Back by popular demand! It’s another blog from one of our favorite guest bloggers, Diane Mierzwik. The blog post below is an excerpt from Diane’s new Kindle book, “Weekly Affirmations for Mediocre Moms. ” Diane is offering the book for free on her website to readers who sign up for the blog. Otherwise, it costs $1.99 through Amazon. We encourage you to sign up for the blog. You’ll be glad you did. Visit www.dianemierzwik.net for more information. Be sure to tell her the Shut Up Sisters sent you.
Take it way, Diane…
I’d like to think that I’m a better parent than my parents were, but it’s not like there’s a book that tells you how to parent. Now there are books, lots of them, that tell you how to do this thing called parenting, but they weren’t around when my parents were parents.
We probably all reflect on the way we were raised and try to avoid what we thought were mistakes. Like the time my mom left me at a liquor store waiting to be picked up until she was done with her evening chores. Did I mention it was dark and at a liquor store, where men came to buy – liquor? Or the time…actually I’m having a difficult time thinking of anything to complain about. And that’s the point.
My parents didn’t have books and classes they could attend to be better parents. They had the way they were raised.
Of course, by my memory, I was a great, easy kid. Sure there was that one time I informed my mom at 8:30 pm that I had volunteered to bring cupcakes for the entire class the next day. Or the time I drove to the beach when I told her I was just driving to the nearby lake. Oh, and that time she had to pick me up from the sheriff station because I’d been picked up on a truancy sweep.
My friend, another self-proclaimed mediocre mom, told me how her daughter went to a local fair and won a goldfish. Well, she didn’t want to carry around this goldfish all day and couldn’t her mom, my friend, come pick up the goldfish? The fair was 20 miles away. But, my friend got in her car and picked up the goldfish so her daughter could enjoy the rest of her day. Then the next day, they went out and spent $60 on supplies to take care of the free goldfish.
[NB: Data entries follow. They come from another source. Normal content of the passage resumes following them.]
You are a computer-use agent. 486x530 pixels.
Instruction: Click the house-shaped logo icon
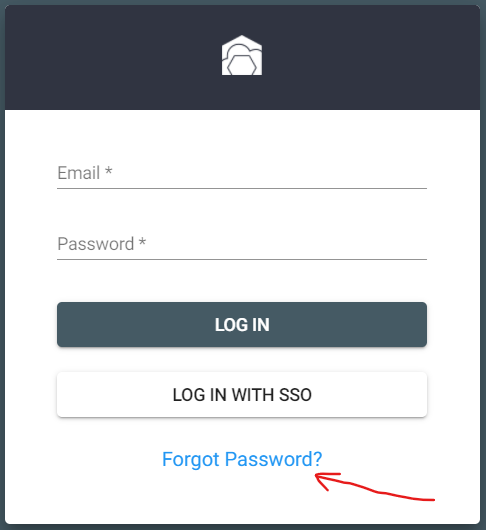click(x=242, y=55)
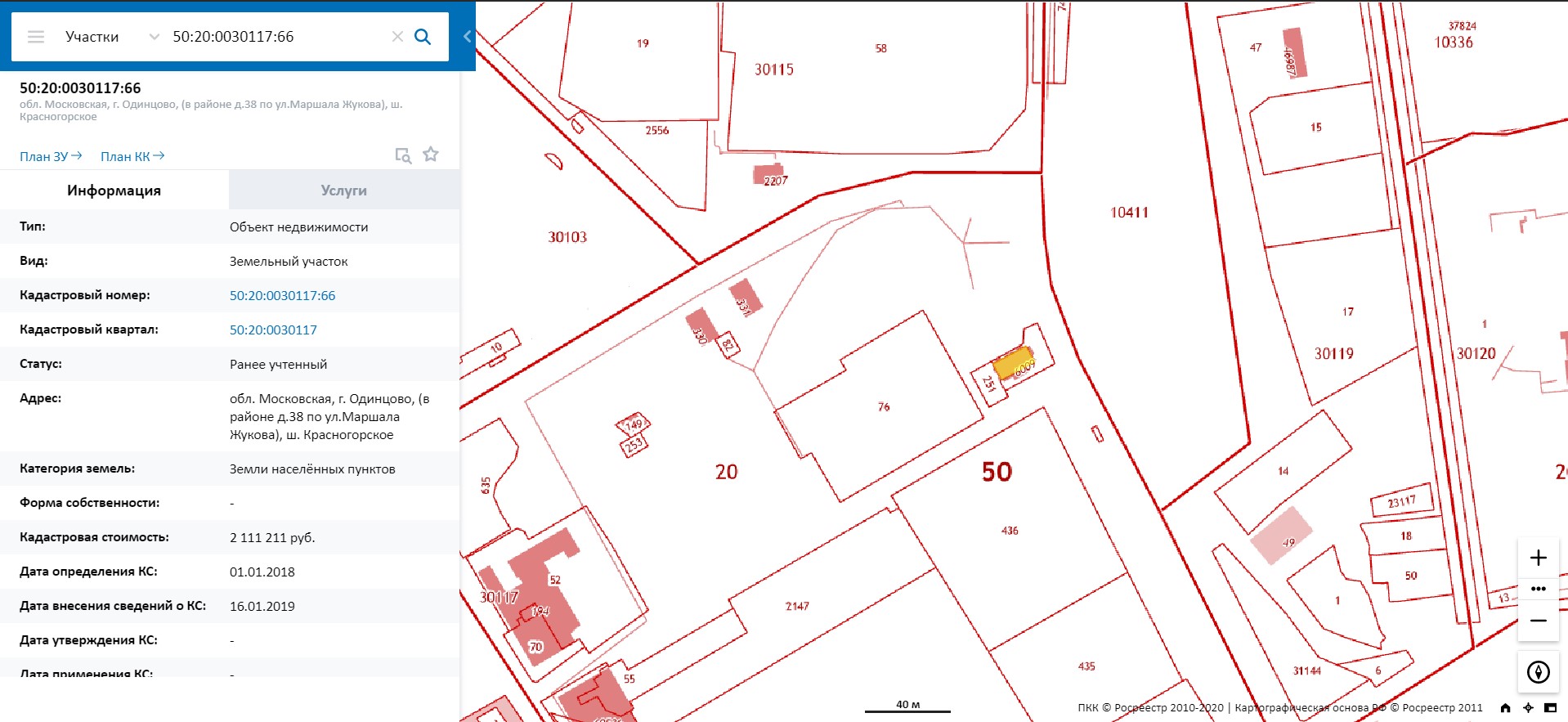The image size is (1568, 722).
Task: Add parcel to favorites with star icon
Action: (431, 155)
“Why did I let her go to that damn fair anyway?” We both laughed. Then we pondered. Do you make the kid carry the goldfish all day? Do you make her purchase all the supplies to keep the goldfish? Do you talk her into giving the goldfish away? Do you make her come home the first time you drive to the fair or let her stay and drive back that evening as planned to pick her up? In which parenting book do you find the answers to these dilemmas?
Parents today do have books to read and classes to attend. But I have yet to find in the glossary of a parenting book or on the syllabus of a parenting class the topic: “Child wins goldfish at fair twenty miles away and wants you to pick it up.”
I always joke with my friends that my kid has two funds, a college fund and a therapy fund, because I know that no matter how hard I’ve tried , he’s going to look back and think, “Wow, why did she do that?”
I’ve learned that raising kids is not a science, it is an art and you work with what you’ve got and do the best you can.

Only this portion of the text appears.